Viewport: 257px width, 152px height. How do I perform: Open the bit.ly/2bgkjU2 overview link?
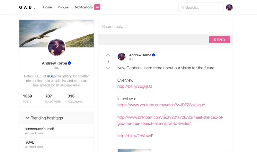point(135,86)
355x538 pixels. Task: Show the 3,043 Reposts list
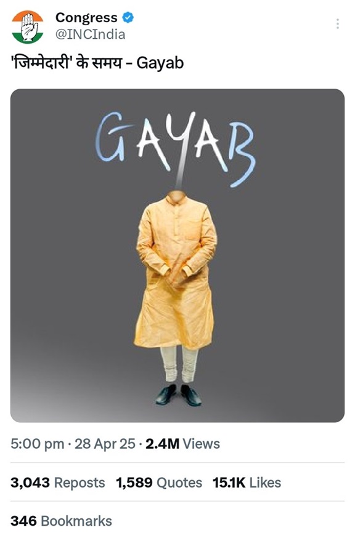point(58,483)
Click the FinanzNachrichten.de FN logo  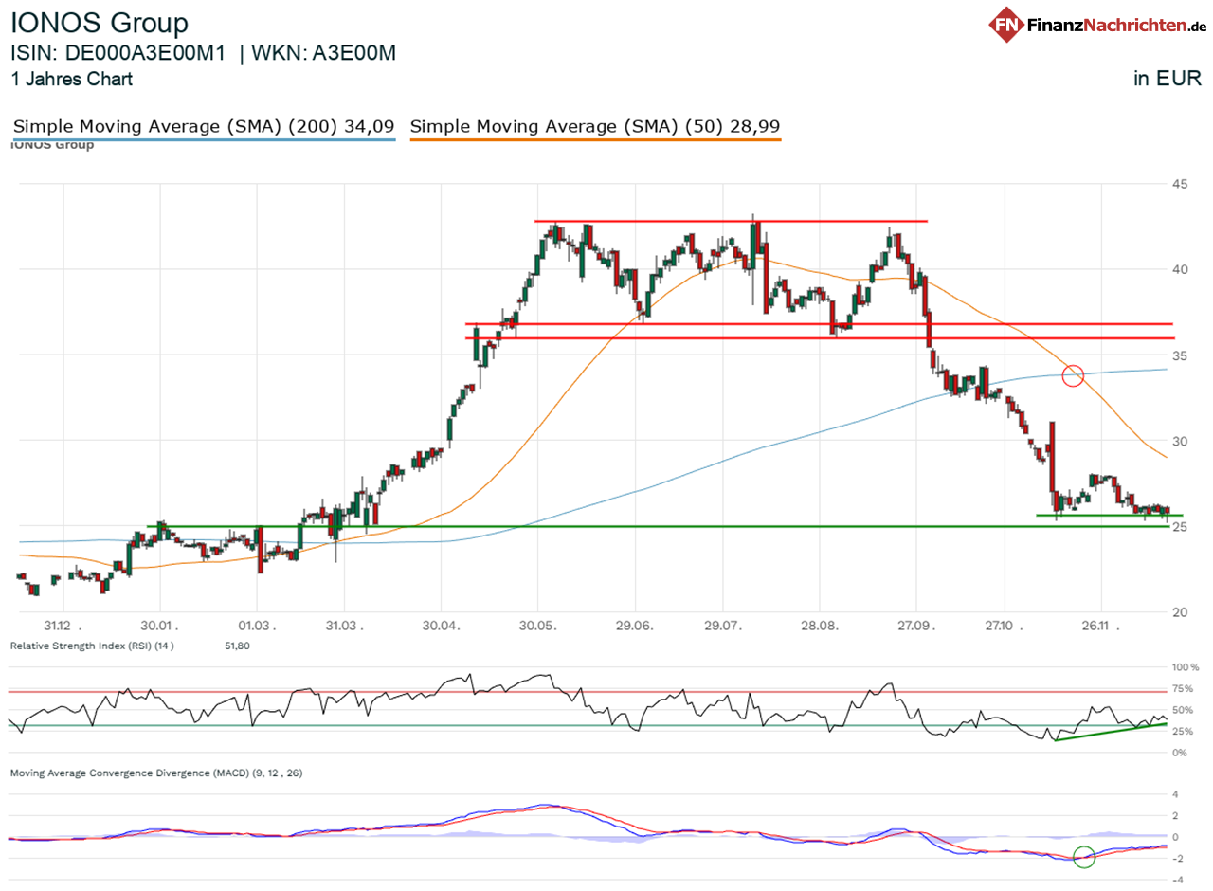pos(1007,25)
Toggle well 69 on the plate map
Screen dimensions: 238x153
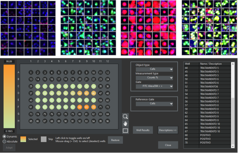point(86,107)

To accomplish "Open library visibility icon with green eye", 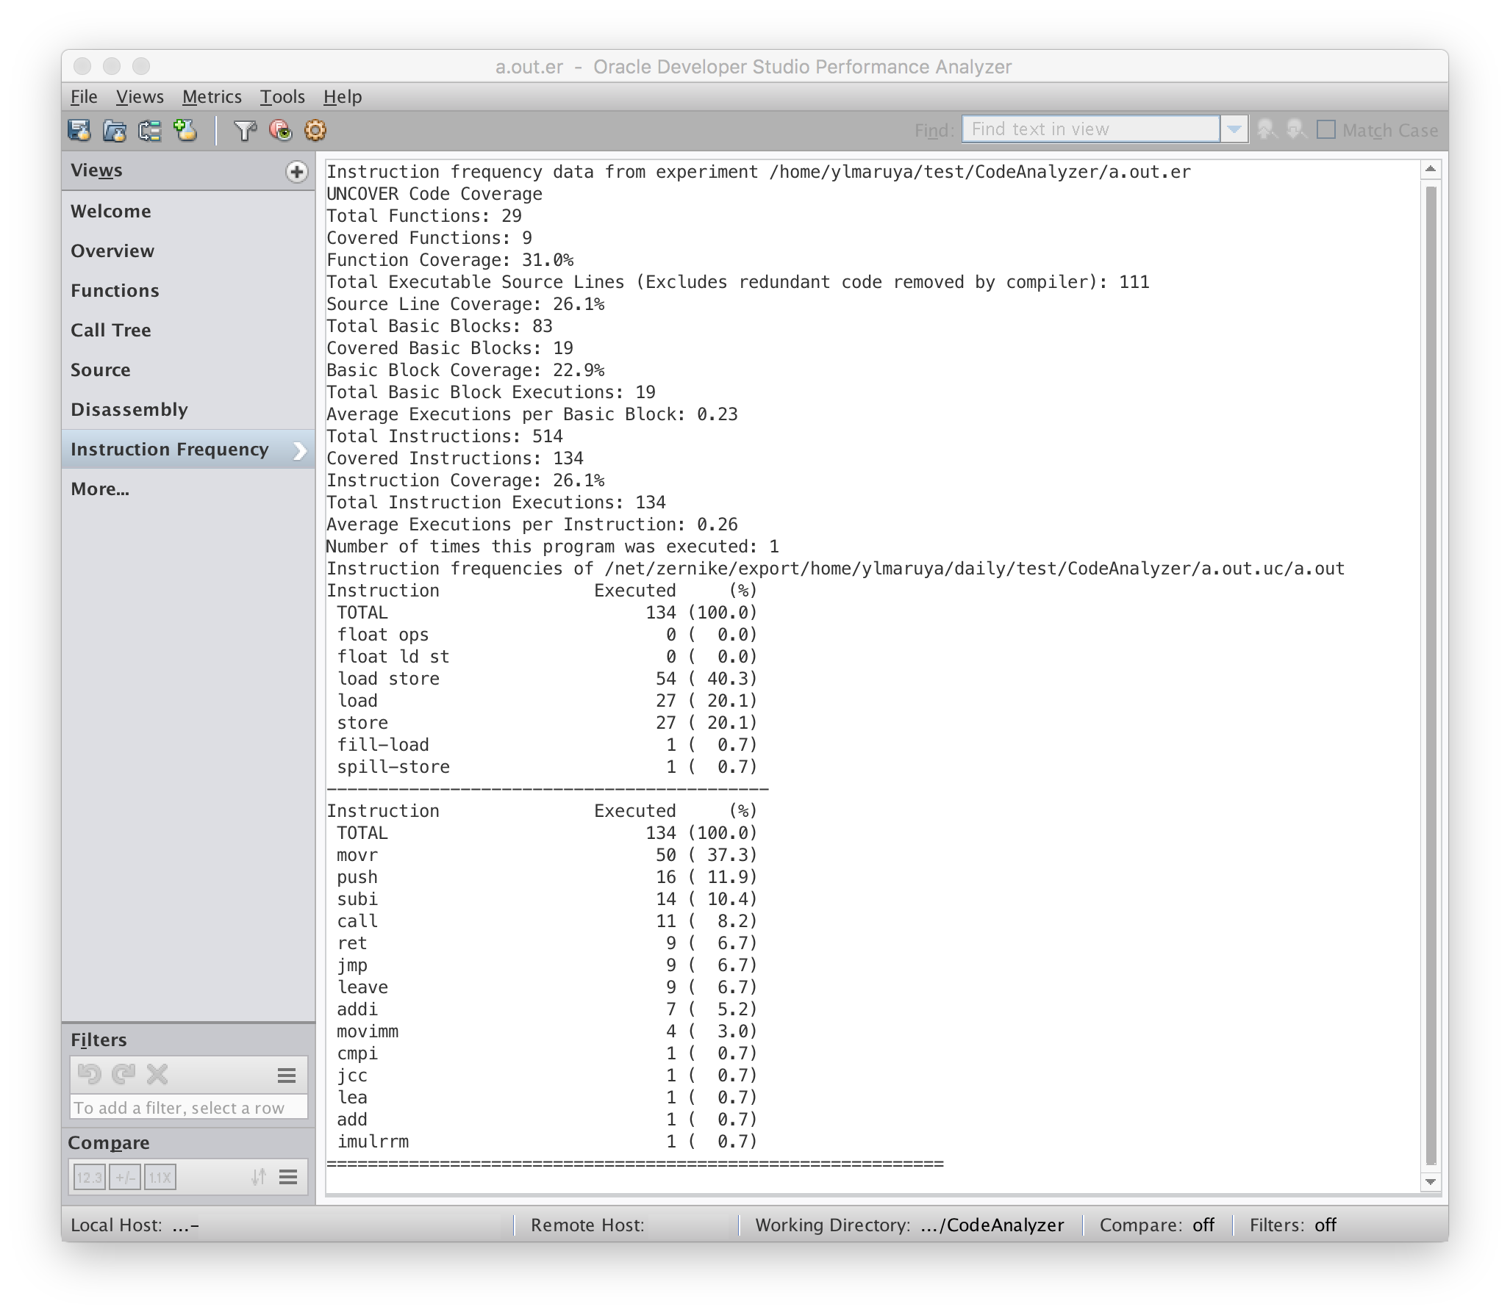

## Problem to solve
Copy verbatim the lines starting with the line that contains "Toggle well 69 on the plate map" and running through the last line above, inclusive. Omit the pictures from your copy.

## Exercise solution
Toggle well 69 on the plate map
Screen dimensions: 238x153
point(86,107)

To accomplish "Open library visibility icon with green eye", 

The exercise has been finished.